Pour être à même de naviguer dans les courants parfois tumultueux de l’entreprise, encore faut-il en maîtriser les codes. Et pour cela, pas de secrets : il faut apprendre à observer, et écouter. C’est en laissant les autres s’exprimer que vous percevrez progressivement qui tient les rênes, qui est sous l’influence de qui, qui est allié avec qui. Comprendre les règles tacites qui se jouent au sein de l’entreprise vous permettra alors, le moment venu, d’aller parler aux bonnes personnes de la bonne façon. « Il est judicieux de savoir identifier les personnes qui vont avoir de l’influence dans la réussite de ses projets pour distinguer ensuite celles qui vont être des alliées, celles qui vont hésiter et parfois celles qui vont s’y opposer. Pour développer son sens politique il est utile de développer une vraie sensibilité aux enjeux, aux objectifs et aux différents types d’acteurs qui sont autour de soi », explique Valérie Rocoplan, CEO du cabinet de coaching Talentis.

Faire preuve de sens politique ne demande pas seulement une compréhension des règles tacites de l’entreprise, il faut aussi accepter de s’y soumettre, ou, tout du moins, de s’y adapter. Ainsi, celui qui veut aller loin dans son entreprise devra faire preuve de finesse et apprendre à respecter les codes qui régissent l’entreprise dans laquelle il évolue.

Une question de dosage

Pour autant, faut-il renoncer à ses convictions ? Que nenni ! Être politique ne veut pas dire qu’il faut se conformer à ce que l’on voudrait que vous soyez, mais plutôt que vous appreniez à défendre votre bout de gras, avec tact. « Faire preuve de sens politique, cela veut dire être pleinement clair avec ses valeurs, ses idées, ses opinions tout en s’adaptant à un territoire, à une culture. Cela veut dire faire preuve de finesse », expose Valérie Rocoplan. Convaincre les bonnes personnes, en usant des bons arguments, et rester authentique, sous peine de vite passer pour la girouette de service.

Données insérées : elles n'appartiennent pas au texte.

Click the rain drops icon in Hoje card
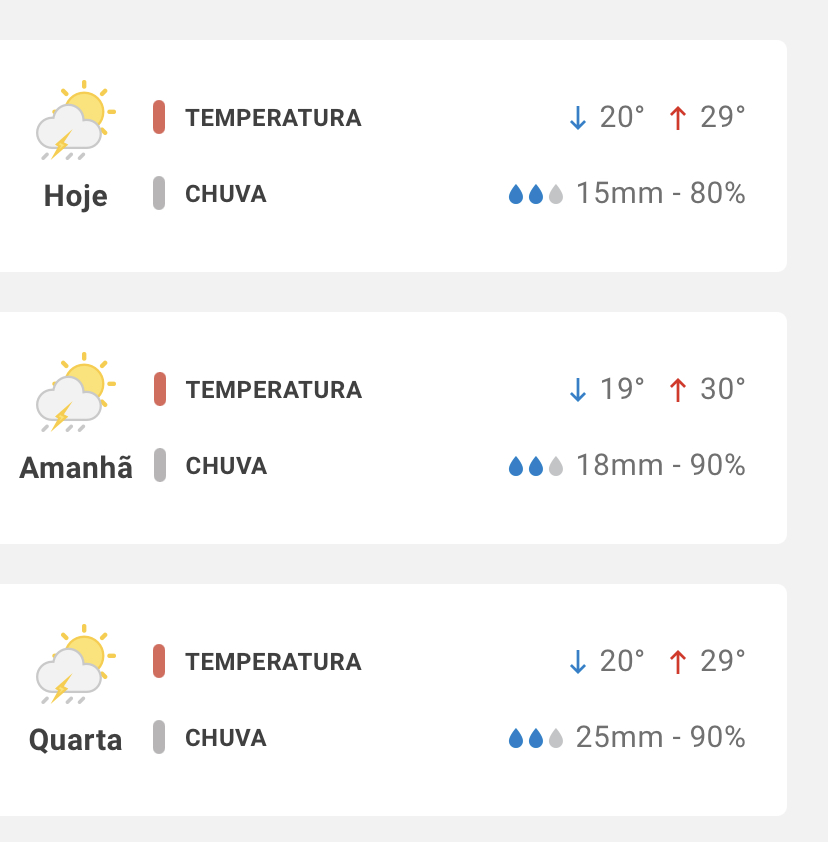This screenshot has width=828, height=842. tap(536, 194)
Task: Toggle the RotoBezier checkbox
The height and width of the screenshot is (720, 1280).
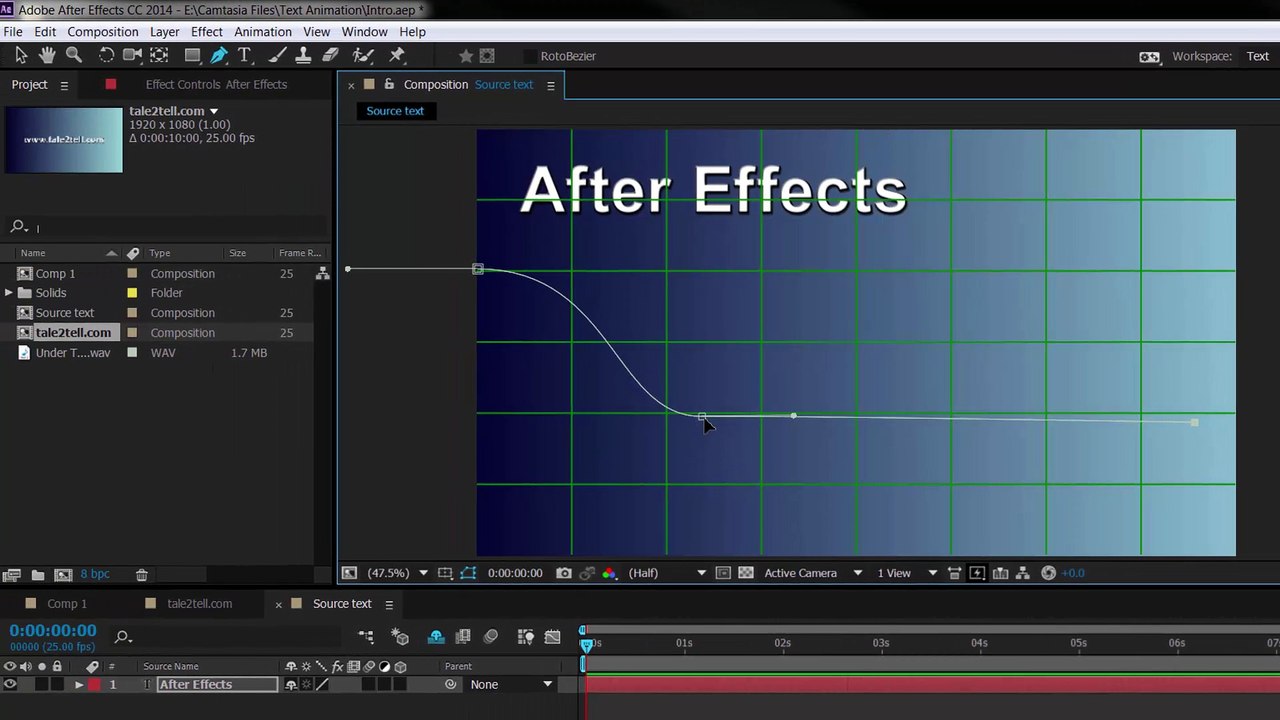Action: 531,56
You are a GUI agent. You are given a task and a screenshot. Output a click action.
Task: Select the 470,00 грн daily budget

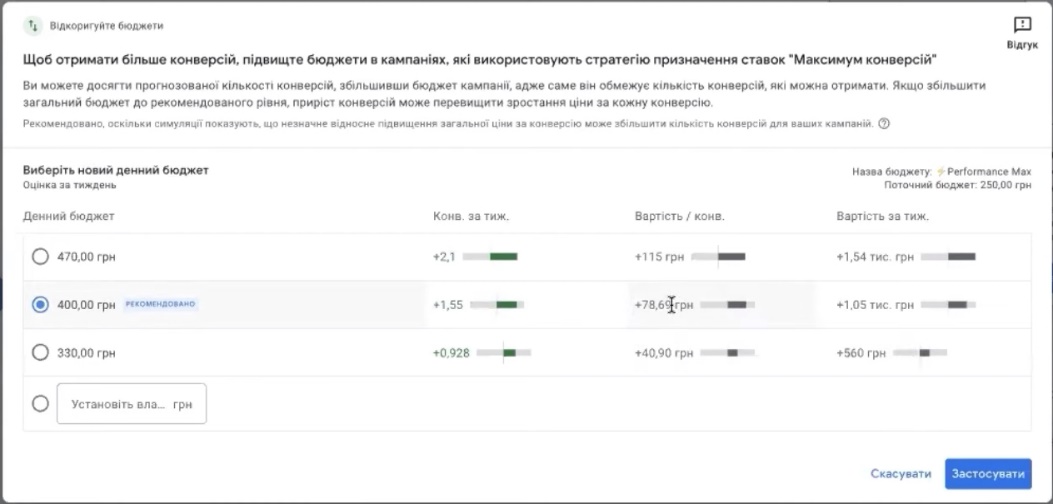tap(40, 257)
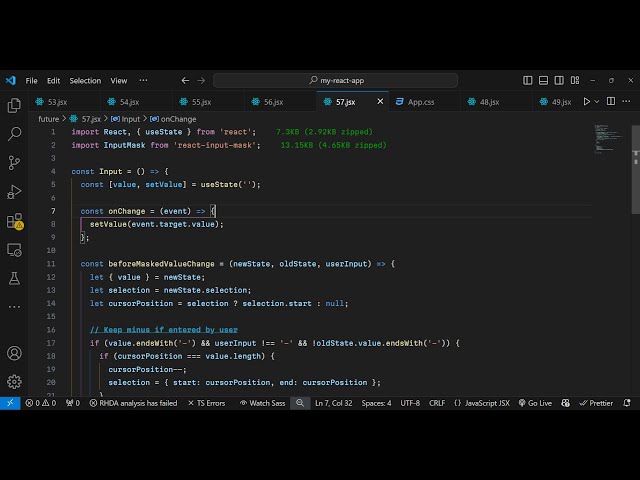640x480 pixels.
Task: Open the Extensions view with warning badge
Action: click(x=14, y=221)
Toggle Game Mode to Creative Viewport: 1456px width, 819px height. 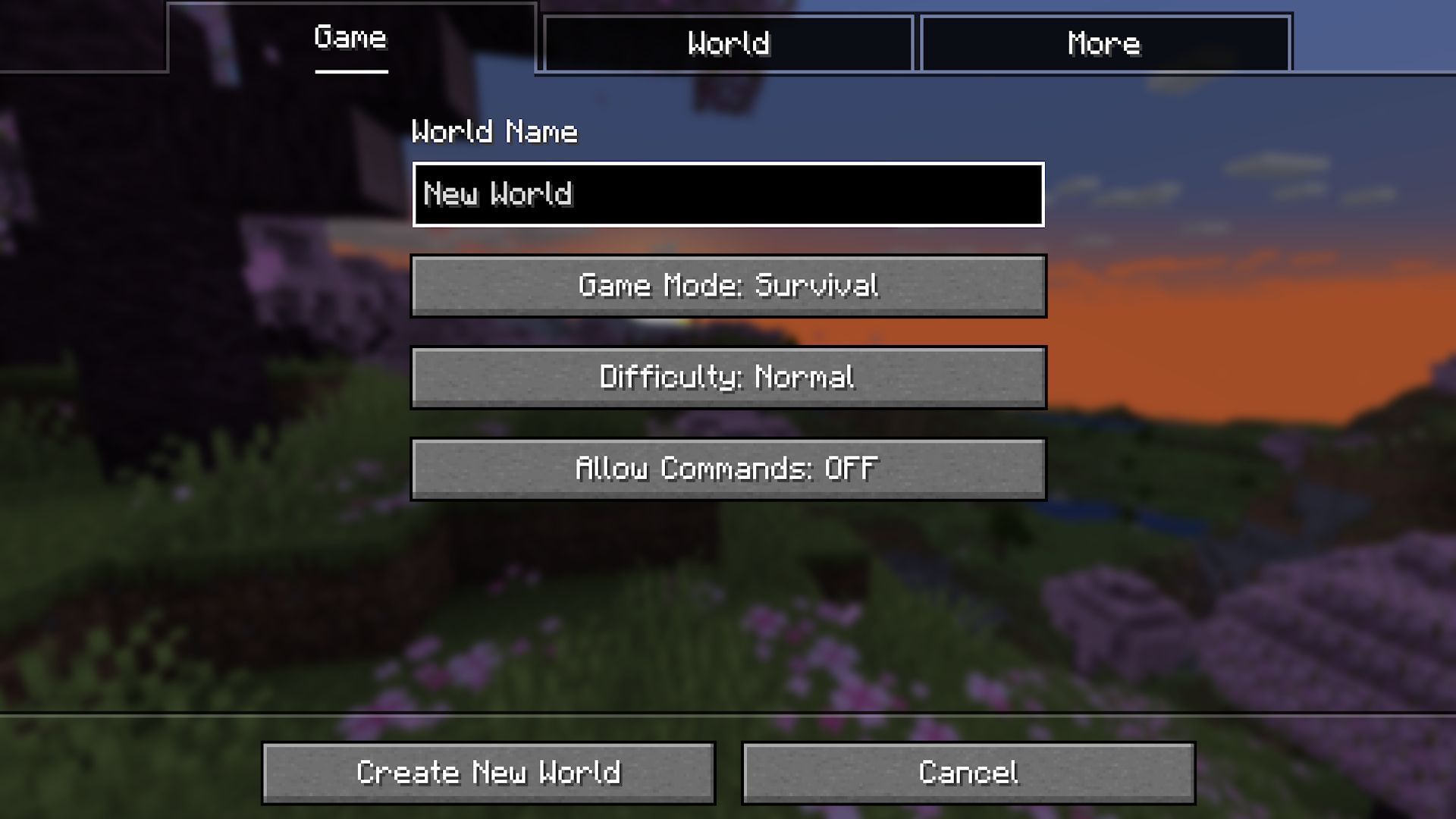point(727,285)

Enfin, être fin stratège demande une certaine part d’audace : il faut accepter de prendre des risques, de saisir les opportunités lorsque celles-ci se présentent. « À un moment, il faut oser, car sinon les autres se positionneront pour vous. Il suffit de se faire avoir deux ou trois fois pour comprendre que ce que vous ne faites pas, les autres le feront à votre place », affirme Agnès Menso. Ne pas avoir peur de sauter sur une occasion si celle-ci peut vous permettre d’atteindre votre objectif, sans pour autant écraser les autres.

Car c’est là tout l’enjeu du politique : pour pouvoir avancer, il faut aussi pouvoir compter sur les autres. Et cela ne peut se faire sans coopération. « Le but n’est pas simplement de « prendre » mais aussi de « donner ». Cela permet de renvoyer une image positive, l’image de quelqu’un de coopératif et capable de s’adapter à un grand nombre d’interlocuteurs », affirme Valérie Rocoplan.

Finalement, si le politique a parfois une mauvaise image dans le monde de l’entreprise, c’est essentiellement parce qu’être fin stratège est souvent assimilé à de la manipulation. Or il est tout à fait possible d’arriver à ses fins en se basant sur une analyse fine de son environnement et de ses collègues, tout en restant honnête et aligné avec ses valeurs, sans écraser les autres. Cela demande une haute capacité d’écoute, d’observation, un zeste de témérité et tout le monde ne sera pas aussi à l’aise dans cet exercice. Mais rappelez-vous que vouloir atteindre ses objectifs n’a rien de honteux…tant que cela ne porte pas atteinte aux autres.